There is always lots to see at Wisley and a bonus was the climax of the ornamental grass season, of which there are masses at the gardens. So, here is our tour of those ornamental grasses in all their glory – before the scythe comes to end another season.
I expect we all take grasses of all types for granted. So, carry on past the ornamental grasses for our take on other aspects of grasses, spread over two weeks.
The Royal Horticultural Society’s Garden at Wisley. Ornamental grasses:
Written in the village that Diddley grew up in. Words that you can smell, hear, and let your imagination drift off to a far off summer’s day when we were all young…
I was set down from the carrier’s cart at the age of three; and there with a sense of bewilderment and terror my life in the village began.
The June grass, amongst which I stood, was taller than I was, and I wept. I had never been so close to grass before. It towered above me and all around me, each blade tattooed with tiger-skins of sunlight. It was knife-edged, dark and a wicked green, ick as a forest and alive with grasshoppers that chirped and chattered and leapt through the air like monkeys.

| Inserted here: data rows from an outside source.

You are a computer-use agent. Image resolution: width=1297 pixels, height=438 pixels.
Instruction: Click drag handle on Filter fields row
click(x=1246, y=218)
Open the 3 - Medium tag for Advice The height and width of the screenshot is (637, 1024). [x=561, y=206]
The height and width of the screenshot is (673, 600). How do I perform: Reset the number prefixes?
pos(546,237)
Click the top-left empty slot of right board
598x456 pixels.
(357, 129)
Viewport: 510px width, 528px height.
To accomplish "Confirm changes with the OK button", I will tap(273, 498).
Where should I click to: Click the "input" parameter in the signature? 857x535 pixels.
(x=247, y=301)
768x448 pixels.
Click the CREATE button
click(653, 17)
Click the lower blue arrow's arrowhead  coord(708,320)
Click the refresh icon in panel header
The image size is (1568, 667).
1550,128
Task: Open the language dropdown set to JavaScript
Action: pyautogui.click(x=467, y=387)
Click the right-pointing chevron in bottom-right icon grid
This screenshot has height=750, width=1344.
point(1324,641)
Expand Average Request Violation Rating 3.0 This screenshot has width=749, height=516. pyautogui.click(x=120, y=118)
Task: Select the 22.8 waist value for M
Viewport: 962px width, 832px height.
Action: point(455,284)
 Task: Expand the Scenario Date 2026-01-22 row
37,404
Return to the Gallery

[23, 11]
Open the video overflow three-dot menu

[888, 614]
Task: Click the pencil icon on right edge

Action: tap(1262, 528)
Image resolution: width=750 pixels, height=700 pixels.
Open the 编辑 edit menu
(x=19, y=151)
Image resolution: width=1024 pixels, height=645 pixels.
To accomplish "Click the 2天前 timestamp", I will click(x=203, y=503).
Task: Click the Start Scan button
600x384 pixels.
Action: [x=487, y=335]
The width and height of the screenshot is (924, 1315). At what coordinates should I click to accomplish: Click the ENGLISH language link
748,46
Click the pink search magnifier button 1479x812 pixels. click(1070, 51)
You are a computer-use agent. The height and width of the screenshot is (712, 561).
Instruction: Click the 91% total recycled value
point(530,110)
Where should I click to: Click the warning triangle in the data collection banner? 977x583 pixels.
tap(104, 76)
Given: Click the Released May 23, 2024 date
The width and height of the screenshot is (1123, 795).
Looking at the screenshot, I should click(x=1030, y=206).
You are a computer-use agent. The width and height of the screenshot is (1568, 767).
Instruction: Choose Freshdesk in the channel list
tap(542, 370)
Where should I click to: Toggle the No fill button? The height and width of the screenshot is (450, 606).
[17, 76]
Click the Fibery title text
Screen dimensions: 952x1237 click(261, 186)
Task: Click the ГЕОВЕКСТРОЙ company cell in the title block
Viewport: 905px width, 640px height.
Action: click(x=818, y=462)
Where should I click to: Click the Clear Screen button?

I was lost and didn’t know where to move. A tropic heat oozed up from the ground, rank with sharp odours of roots and nettles. Snow-clouds of elder-blossom banked in the sky, showering upon me the fumes and flakes of their sweet and giddy suffocation. High overhead ran frenzied larks, screaming, as though the sky were tearing apart.
For the first time in my life I was out of the sight of humans. For the first time in my life I was alone in a world whose behaviour I could neither predict or fathom: a world of birds that squealed, of plants that stank, of insects that sprang about without warning. I was lost and I did not expect to be found again. I put back my head and howled, and the sun hit me smartly on the face, like a bully.
From this daylight nightmare I was awakened, as from many another, by the appearance of my sisters. They came scrambling and calling up the steep rough bank, and parting the long grass found me. Faces of rose, familiar, living; huge shining faces hung up like shields between me and the sky; faces with grins and white teeth (some broken) to be conjured up like genii with a howl, brushing off terror with their broad scoldings and affection. They leaned over me– one, two, three– their mouths smeared with red-currants and their hands dripping with juice.
‘There, there, it’s all right, don’t you wail any more. Come down ‘ome and we’ll stuff you with currants.’
And Marjorie, the eldest, lifted me into her long brown hair, and ran me jogging down the path and through the steep rose-filled garden, and set me down on the cottage doorstep, which was our home, though I couldn’t believe it.
That was the day we came to the village, in the summer of the last year of the First World War. To a cottage that stood in a half-acre of garden on a steep bank above a lake; a cottage with three floors and a cellar and a treasure in the walls, with a pump and apple trees, syringa and strawberries, rooks in the chimneys, frogs in the cellar, mushrooms on the ceiling, and all for three and sixpence a week.
I don’t know where I lived before then, My life began on the carrier’s cart which brought me up the long slow hills to the village, and dumped me in the high grass, and lost me. I had ridden wrapped up in a Union Jack to protect me from the sun, and when I rolled out of it, and stood piping loud among the buzzing jungle of that summer bank, then, I feel, was I born. And to all the rest of us, the whole family of eight, it was the beginning of a life.
If you have never read Cider with Rosie, you really need to. Bobby has three maybe four on the bookshelf you can borrow. Describing a world that was to disappear for ever with the modern age.
Lighting a Candle for Diddley.
When you think of the dearly departed, you wonder sometimes what she would have made of what has happened since. I doubt that an inscribed wooden bench in a beauty spot named after her would have crossed her mind!